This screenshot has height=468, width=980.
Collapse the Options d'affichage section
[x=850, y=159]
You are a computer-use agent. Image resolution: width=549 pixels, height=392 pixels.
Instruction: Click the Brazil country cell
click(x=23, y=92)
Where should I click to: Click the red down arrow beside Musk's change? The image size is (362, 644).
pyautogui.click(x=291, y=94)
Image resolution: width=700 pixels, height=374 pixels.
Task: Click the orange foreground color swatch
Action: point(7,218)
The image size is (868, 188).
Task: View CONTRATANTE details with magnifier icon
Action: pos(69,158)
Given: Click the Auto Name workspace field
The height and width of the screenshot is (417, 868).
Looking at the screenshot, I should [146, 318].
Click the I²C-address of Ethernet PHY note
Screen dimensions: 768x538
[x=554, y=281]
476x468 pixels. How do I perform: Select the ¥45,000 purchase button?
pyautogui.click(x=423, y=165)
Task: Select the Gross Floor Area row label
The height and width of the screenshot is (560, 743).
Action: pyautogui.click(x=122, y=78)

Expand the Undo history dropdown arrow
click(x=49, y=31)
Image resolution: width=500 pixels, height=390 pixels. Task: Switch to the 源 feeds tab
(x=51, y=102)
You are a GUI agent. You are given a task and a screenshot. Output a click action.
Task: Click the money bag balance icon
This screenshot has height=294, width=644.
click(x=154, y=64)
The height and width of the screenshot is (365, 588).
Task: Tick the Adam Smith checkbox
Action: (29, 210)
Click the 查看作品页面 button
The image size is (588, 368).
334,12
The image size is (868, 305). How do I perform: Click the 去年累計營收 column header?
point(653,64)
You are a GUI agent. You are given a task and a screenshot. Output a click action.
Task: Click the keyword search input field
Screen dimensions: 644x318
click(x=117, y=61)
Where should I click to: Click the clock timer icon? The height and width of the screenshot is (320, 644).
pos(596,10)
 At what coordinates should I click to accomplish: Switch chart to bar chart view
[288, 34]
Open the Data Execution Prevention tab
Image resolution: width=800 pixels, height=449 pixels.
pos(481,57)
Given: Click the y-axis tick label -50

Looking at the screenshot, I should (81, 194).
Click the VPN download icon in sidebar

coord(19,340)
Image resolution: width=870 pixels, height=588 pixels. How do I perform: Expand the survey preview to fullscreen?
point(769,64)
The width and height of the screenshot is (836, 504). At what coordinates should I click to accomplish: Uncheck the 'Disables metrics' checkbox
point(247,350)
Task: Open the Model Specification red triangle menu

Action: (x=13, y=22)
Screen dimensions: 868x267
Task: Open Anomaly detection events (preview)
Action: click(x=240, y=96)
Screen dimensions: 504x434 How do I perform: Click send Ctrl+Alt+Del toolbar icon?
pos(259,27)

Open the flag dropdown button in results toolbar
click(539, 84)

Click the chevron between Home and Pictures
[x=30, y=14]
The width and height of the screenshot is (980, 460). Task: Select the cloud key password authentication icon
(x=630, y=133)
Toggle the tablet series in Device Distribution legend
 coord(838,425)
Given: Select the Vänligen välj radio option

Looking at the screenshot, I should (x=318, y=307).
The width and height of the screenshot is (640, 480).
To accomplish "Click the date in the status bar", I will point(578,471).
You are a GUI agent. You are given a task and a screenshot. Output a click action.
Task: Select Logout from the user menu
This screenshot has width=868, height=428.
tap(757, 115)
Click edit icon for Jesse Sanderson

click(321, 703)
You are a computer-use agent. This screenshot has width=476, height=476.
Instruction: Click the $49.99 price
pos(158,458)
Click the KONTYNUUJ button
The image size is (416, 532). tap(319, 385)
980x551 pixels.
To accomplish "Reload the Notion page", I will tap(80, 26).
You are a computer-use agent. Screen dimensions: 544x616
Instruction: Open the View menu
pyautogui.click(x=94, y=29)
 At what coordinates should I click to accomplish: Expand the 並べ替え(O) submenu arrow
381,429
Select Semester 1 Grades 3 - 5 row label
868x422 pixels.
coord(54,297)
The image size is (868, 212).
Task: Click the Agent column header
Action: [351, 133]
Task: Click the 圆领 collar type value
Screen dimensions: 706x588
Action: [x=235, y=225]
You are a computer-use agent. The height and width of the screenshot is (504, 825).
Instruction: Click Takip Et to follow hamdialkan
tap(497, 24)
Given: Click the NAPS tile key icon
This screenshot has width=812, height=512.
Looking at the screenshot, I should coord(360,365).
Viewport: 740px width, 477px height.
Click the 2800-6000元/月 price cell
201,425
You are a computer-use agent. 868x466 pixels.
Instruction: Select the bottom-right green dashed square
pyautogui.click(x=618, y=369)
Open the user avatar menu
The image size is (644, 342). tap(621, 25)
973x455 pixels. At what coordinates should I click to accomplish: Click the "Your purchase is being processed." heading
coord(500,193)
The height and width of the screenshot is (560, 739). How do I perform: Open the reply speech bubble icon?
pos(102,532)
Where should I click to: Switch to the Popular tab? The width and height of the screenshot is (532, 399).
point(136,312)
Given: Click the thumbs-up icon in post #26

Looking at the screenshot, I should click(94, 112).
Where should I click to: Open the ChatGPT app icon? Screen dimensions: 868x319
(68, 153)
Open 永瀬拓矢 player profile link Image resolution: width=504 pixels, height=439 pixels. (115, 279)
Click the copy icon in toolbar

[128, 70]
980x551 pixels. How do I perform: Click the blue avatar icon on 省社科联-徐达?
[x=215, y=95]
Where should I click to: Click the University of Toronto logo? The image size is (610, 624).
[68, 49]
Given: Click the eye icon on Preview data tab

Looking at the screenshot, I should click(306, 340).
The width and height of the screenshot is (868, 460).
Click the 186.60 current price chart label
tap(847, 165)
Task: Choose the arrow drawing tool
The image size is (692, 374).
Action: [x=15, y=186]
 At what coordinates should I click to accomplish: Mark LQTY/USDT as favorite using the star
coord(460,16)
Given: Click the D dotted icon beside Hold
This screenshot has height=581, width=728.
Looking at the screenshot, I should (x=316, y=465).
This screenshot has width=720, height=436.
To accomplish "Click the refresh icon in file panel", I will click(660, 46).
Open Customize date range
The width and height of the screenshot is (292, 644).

================================

» Problem statement
As listed above, the lines from the line with "The width and height of the screenshot is (640, 480)." to the line with "Task: Select Logout from the user menu" are to be echoed exactly, with both ends included and nothing added.

» Result of this task
The width and height of the screenshot is (640, 480).
To accomplish "Click the date in the status bar", I will point(578,471).
You are a GUI agent. You are given a task and a screenshot. Output a click action.
Task: Select Logout from the user menu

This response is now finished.